A opinião é deplorável, baseada em preconceitos. Somos facilmente levados a concordar com tal avaliação, o que, no entanto, não nos autorizaria, num Estado Democrático de Direito, a proibir o sujeito de manifestá-la ou a puni-lo com encarceramento e multa. Muito diverso, porém, foi o entendimento do Ministério Público Federal, que ingressou com ação judicial contra o homem sob a alegação de que ele “praticou, induziu e incitou a discriminação contra os povos indígenas”. Isso quer dizer, então, que um “mané” – como diria o ministro Luís Barroso, do STF – que escreva uma bobagem na página de comentários de um site estaria, com esse gesto, incitando os leitores à discriminação dos indígenas, o que o faz merecedor de pena de dois anos de reclusão.

Se fôssemos julgar o teor de tudo o que todo o mundo diz dia após dia, é bem provável que ninguém escapasse de reprovação em algum momento. Faltaria, porém, lugar nas penitenciárias para alojar tanta gente boca-suja ou politicamente incorreta. É claro que os membros do Judiciário sabem muito bem disso e, graças ao seu discernimento  e senso de justiça, saberão decidir quais bocas de latrina devem ser punidos e a quais devem fazer ouvidos moucos. Esse é o espírito da coisa.

Diante da insegurança sobre o que pode e o que não pode ser dito nas redes sociais, muita gente tem preferido deixar de usá-las ou, pelo menos, tem abandonado os temas polêmicos. São muitos os grupos de Facebook cujos organizadores instituem como regra para os participantes não falar de política nem de religião, por exemplo. O que vemos avançar é o paulatino controle da liberdade de expressão.

O magistrado do Rio Grande do Sul repetiu o que tem sido dito pelo Supremo, isto é, que a “garantia constitucional da liberdade de expressão não contempla o discurso de ódio, pois a Carta Magna coloca como objetivo fundamental da República Federativa do Brasil promover o bem de todos, sem preconceitos de origem, raça, sexo, cor, idade e quaisquer outras formas de discriminação”. Quem não tiver lido a Constituição poderá imaginar que lá existe algum veto a “discurso de ódio”, um limitador da liberdade de expressão. Só que não. Isso não está expresso na lei maior do país.

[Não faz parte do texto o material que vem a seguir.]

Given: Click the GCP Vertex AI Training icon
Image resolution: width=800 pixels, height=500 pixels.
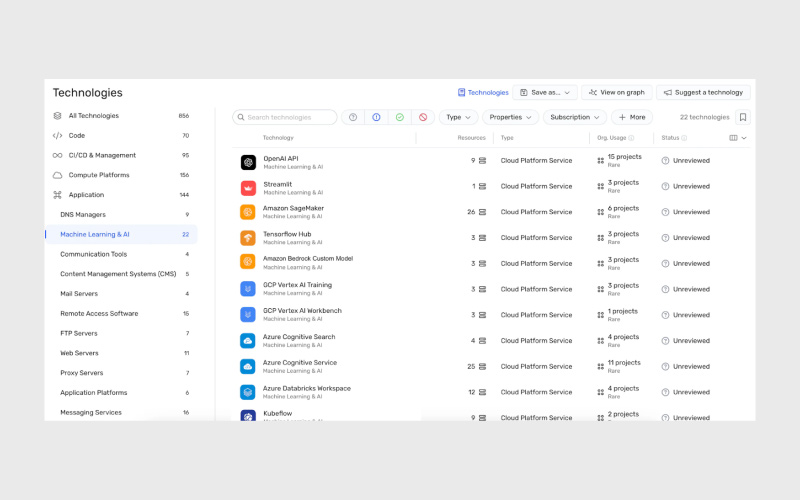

O juiz do caso, Gabriel Borges Knapp, afirmou que o comentário na página do Facebook da secretaria “apresentava caráter discriminatório e revelava desprezo e preconceito em relação à população indígena como um todo”, ou seja, condenou o teor da manifestação, o que não consta de lei alguma. Acrescentou ainda, a título de reforço da argumentação, que o comentário “foi feito em uma rede social de notório alcance, o que pode suscitar e estimular o julgamento prévio e negativo, além do desprezo a essas etnias”. Vemos, portanto, um juiz preocupado com o alcance da rede social, ou seja, preocupado em controlar a circulação de informação.

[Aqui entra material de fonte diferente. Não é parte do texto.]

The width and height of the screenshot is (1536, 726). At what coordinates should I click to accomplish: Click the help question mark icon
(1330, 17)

A grande imprensa, com seu discurso controlado pelos seus proprietários, publica apenas o que está na sua “agenda de interesses”. Hoje, a defesa dos remanescentes dos povos originários passa por ações como a desse juiz, que aparentemente tenta coibir um preconceito, mas não passa, por exemplo, pela defesa de seu território – emperrada no STF, que inventou um tal “marco legal” da demarcação de terras, cujo objetivo é expropriar povos indígenas – nem pela defesa da própria vida dos moradores de aldeias, constantemente ameaçados e alvejados pelos jagunços dos latifundiários. De fato, é bem mais fácil encarcerar um “mané” qualquer que tenha cometido o delito de ser politicamente incorreto.

A esquerda pequeno-burguesa, no entanto, silencia diante desse tipo de arbitrariedade apenas porque está seduzida pela política identitária, cujo centro é a preocupação com a subjetividade ou com a psique das minorias alvo de preconceito. Nesse sentido, ações como a desse juiz soam como atos de heroísmo. Uma coisa é fazer seus discursos antipreconceito etc., outra, no entanto, é tratar como crime a opinião do outro, por pior que ela seja. Além de não ser a repressão um bom método de convencer os outros de nossas ótimas ideias, “a mão que afaga é a mesma que apedreja”, como bem disse o poeta Augusto dos Anjos. Amanhã, esses juízes “empoderados”, representantes da burguesia do país, poderão dar novo colorido ao “delito de opinião” e será tarde demais para conter seus desmandos.